• Material for the task:
--- START ---

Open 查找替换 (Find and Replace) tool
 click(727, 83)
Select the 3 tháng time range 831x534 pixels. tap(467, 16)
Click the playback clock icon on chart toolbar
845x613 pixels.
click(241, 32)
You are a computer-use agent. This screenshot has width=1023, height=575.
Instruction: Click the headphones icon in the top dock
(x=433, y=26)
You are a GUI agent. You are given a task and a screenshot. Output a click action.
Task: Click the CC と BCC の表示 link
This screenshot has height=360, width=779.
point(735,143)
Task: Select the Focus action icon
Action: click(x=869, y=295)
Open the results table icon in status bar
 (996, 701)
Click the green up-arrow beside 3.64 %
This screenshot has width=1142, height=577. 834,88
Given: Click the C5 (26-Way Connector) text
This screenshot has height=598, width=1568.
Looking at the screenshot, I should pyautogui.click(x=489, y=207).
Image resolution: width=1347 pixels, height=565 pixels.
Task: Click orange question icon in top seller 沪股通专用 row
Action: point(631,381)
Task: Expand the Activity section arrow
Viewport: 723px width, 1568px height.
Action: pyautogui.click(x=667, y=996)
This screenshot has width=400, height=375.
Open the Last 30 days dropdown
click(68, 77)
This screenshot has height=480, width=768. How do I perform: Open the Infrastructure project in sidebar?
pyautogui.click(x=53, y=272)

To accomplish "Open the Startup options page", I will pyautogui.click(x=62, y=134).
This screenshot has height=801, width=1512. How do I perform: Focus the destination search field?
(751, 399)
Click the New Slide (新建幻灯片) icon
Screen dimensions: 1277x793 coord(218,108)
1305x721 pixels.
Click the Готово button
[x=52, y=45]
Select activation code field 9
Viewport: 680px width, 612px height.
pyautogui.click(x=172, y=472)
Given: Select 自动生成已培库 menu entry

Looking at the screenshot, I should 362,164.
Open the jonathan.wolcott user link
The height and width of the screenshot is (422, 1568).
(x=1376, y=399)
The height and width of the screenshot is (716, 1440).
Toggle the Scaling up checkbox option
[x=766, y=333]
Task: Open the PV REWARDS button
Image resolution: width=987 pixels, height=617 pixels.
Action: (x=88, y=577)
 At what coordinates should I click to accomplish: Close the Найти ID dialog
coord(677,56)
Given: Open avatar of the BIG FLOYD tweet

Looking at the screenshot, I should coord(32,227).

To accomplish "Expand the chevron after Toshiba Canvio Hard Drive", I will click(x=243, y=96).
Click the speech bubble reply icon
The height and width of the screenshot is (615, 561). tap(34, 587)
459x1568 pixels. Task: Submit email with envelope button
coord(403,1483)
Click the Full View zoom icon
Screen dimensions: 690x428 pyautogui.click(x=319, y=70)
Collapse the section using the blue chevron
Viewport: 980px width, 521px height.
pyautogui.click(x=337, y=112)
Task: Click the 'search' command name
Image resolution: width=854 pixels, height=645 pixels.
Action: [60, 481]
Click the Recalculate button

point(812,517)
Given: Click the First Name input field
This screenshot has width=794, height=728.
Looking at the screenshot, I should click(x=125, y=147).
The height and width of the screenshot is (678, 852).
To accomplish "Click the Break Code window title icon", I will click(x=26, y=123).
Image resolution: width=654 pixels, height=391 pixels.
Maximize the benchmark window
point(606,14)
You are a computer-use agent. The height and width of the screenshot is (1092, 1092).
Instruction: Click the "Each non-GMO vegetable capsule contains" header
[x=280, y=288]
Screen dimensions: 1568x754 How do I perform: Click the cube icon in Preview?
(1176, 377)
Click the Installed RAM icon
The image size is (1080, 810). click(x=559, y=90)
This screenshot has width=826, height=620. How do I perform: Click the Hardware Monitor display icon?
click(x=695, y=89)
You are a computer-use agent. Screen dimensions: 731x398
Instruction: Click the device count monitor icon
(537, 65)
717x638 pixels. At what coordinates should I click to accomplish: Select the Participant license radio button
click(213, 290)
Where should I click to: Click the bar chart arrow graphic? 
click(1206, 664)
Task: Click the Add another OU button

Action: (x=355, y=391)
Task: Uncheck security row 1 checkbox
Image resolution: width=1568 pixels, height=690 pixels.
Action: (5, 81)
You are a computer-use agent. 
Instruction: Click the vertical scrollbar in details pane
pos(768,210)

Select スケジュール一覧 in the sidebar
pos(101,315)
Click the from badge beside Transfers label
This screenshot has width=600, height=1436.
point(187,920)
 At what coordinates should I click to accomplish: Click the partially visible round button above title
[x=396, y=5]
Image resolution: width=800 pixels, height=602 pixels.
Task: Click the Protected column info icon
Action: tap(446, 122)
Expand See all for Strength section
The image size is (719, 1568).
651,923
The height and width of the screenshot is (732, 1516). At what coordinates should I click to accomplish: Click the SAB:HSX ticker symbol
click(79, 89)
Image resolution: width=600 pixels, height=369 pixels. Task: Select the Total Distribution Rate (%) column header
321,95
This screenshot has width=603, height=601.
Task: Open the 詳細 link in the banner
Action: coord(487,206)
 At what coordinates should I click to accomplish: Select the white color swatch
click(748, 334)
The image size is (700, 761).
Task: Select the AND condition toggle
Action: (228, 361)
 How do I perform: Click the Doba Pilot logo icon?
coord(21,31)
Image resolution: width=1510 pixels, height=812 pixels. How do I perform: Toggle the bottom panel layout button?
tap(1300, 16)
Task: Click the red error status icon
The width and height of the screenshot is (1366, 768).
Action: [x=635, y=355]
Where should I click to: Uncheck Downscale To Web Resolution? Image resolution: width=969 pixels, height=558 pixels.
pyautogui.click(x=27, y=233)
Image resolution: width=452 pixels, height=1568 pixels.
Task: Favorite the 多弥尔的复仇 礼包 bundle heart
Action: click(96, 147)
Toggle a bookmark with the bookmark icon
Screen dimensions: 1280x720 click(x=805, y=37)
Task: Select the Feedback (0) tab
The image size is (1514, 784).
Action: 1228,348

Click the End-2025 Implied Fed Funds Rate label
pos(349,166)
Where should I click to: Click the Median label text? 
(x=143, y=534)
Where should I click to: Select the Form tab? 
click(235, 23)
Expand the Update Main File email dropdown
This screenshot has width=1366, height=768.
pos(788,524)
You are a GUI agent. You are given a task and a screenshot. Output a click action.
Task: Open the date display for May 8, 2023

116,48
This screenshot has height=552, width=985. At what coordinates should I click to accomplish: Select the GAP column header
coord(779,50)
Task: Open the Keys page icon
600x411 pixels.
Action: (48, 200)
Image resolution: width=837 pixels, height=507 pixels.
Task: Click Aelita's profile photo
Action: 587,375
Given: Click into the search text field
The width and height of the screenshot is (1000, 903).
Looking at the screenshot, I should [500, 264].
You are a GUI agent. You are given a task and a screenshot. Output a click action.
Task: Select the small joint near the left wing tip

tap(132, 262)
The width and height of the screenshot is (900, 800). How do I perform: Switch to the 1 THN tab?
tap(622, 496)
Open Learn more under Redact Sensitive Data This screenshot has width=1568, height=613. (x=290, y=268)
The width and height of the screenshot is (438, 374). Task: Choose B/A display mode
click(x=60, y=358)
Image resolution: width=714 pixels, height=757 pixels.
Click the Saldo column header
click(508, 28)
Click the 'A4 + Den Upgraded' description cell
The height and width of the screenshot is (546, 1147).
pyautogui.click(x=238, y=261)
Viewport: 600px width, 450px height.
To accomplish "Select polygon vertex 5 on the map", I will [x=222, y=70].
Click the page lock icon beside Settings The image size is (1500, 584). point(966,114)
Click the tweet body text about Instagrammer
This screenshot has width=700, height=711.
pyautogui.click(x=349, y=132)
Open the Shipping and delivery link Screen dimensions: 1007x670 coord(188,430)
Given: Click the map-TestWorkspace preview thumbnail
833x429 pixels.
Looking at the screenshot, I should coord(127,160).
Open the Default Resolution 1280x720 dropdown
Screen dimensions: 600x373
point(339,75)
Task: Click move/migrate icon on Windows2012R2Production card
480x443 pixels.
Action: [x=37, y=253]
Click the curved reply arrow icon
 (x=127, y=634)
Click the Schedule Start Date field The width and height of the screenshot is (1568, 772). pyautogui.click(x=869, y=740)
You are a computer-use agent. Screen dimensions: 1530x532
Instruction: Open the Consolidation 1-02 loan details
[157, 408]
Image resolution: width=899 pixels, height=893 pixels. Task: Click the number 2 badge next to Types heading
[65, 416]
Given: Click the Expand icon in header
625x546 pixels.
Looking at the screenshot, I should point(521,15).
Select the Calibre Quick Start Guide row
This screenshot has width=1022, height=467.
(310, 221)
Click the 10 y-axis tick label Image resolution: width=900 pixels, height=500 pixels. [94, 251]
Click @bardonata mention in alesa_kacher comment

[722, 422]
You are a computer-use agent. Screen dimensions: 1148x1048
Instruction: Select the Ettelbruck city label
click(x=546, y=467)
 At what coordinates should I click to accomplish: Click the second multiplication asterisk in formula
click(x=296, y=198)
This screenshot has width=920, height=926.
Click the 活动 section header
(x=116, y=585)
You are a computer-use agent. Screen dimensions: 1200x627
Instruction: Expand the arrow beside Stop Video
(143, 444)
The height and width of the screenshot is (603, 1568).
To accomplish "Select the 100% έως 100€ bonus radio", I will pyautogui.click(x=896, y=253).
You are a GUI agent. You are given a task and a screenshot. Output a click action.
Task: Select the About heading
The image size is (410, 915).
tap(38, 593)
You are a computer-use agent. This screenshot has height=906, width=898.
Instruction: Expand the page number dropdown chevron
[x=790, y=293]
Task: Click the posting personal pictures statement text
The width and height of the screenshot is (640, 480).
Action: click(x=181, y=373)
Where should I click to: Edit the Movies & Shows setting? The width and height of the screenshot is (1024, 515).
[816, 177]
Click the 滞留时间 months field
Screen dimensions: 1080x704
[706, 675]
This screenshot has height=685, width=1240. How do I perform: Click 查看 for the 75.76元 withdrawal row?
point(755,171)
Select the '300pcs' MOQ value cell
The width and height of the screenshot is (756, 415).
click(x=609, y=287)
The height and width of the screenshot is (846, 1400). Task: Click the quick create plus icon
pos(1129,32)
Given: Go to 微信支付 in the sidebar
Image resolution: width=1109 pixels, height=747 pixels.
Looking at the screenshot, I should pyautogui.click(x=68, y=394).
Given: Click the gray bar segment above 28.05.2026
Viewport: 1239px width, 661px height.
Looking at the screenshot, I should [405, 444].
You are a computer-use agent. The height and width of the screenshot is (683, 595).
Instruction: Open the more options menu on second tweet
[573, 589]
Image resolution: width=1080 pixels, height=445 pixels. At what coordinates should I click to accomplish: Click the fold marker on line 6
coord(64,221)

--- END ---

In the listing above, find the line with "Click the 10" and the line with "This screenshot has width=920, height=926.". Output those two lines and every line between them, exactly as written.

Click the 10 y-axis tick label Image resolution: width=900 pixels, height=500 pixels. [94, 251]
Click @bardonata mention in alesa_kacher comment

[722, 422]
You are a computer-use agent. Screen dimensions: 1148x1048
Instruction: Select the Ettelbruck city label
click(x=546, y=467)
 At what coordinates should I click to accomplish: Click the second multiplication asterisk in formula
click(x=296, y=198)
This screenshot has width=920, height=926.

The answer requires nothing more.